> [PROBLEM STATEMENT] Exactly as they appear, print the line with "You are a computer-use" and each line after it through the end of the entries below; leave out pictures.

----------------------------------------

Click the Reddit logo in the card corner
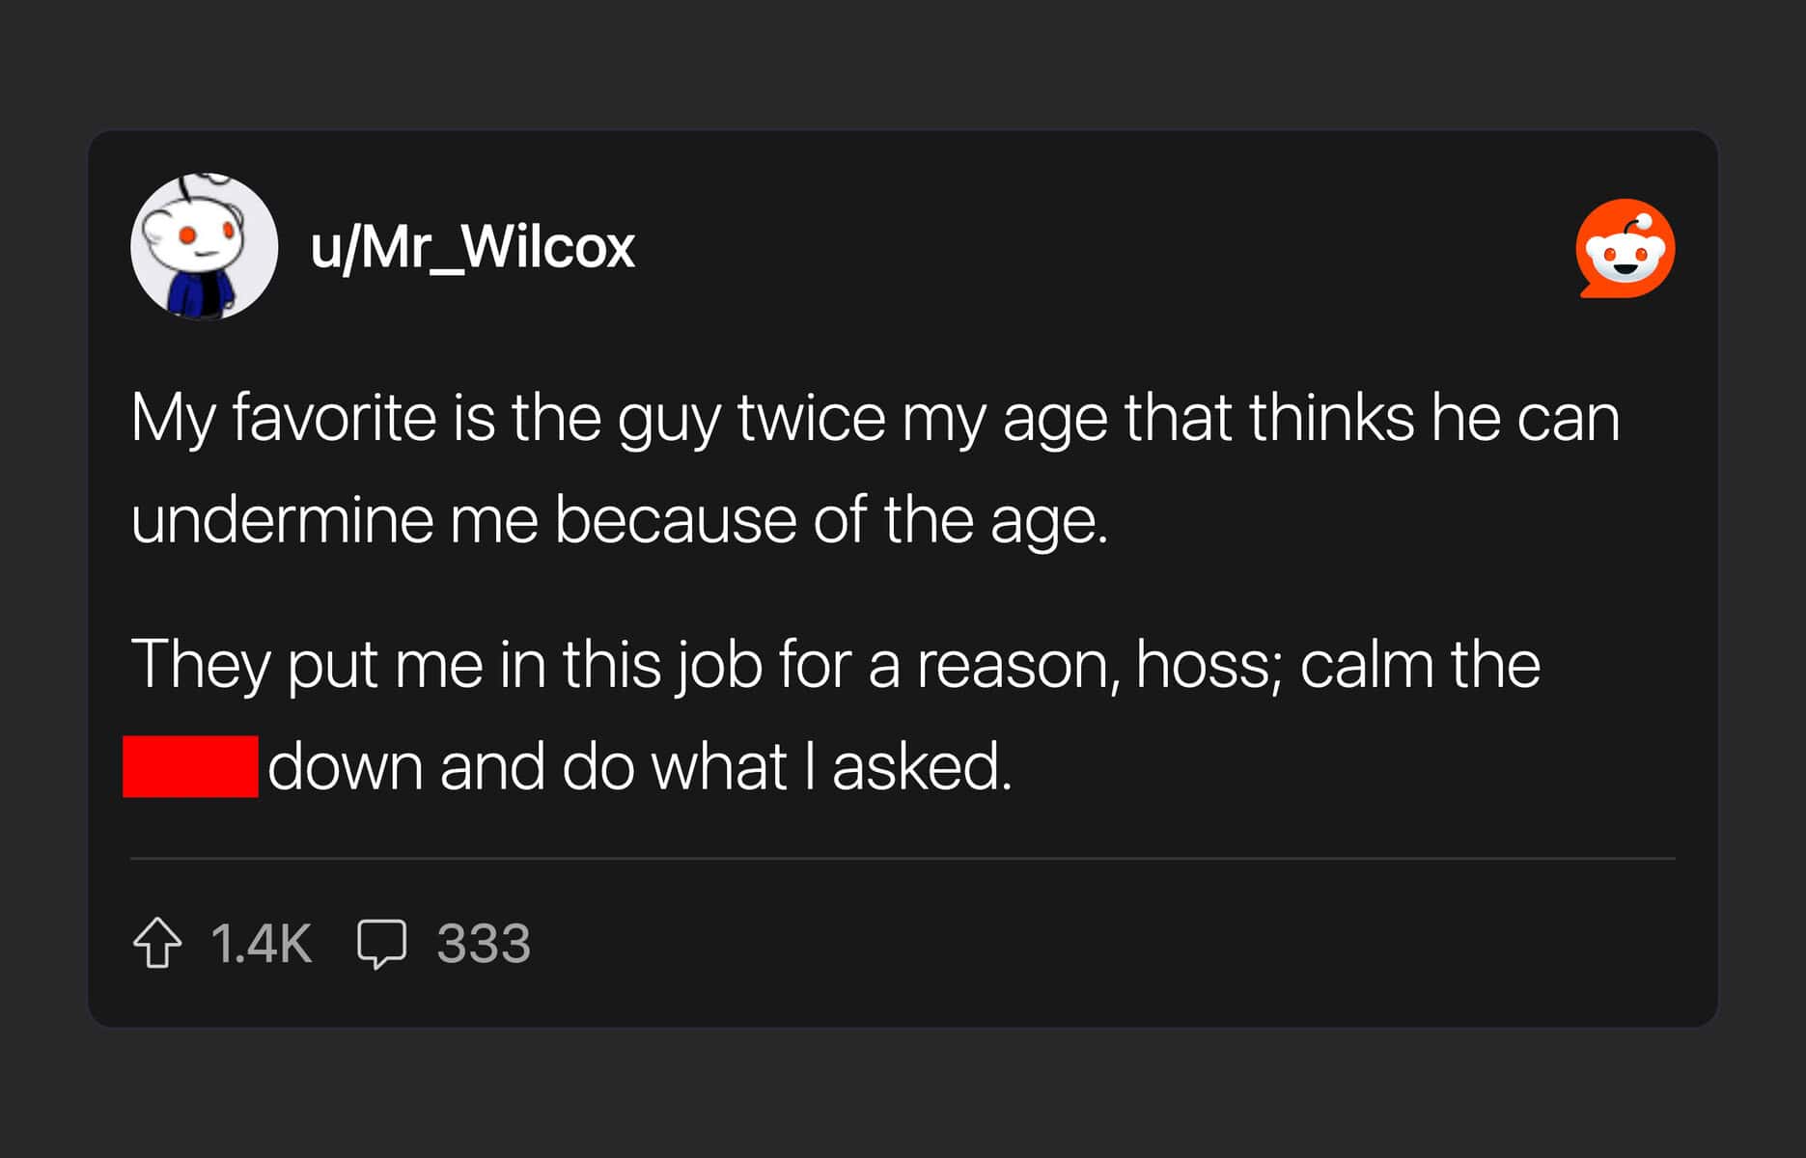1806x1158 pixels. click(x=1625, y=249)
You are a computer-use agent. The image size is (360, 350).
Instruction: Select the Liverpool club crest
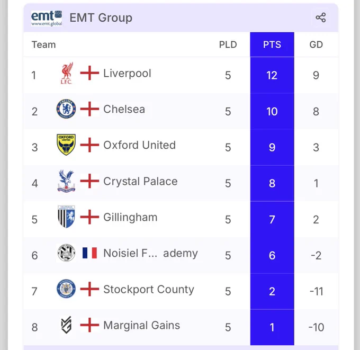coord(66,73)
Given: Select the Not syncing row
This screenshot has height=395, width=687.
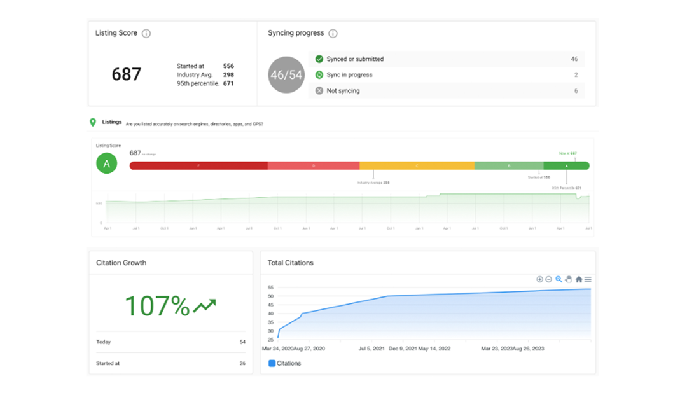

----------------------------------------

> [RESULT BELOW]
You are a computer-use agent. The image size is (360, 350).
Instruction: Select the Liverpool club crest
coord(66,73)
Given: Select the Not syncing row
This screenshot has height=395, width=687.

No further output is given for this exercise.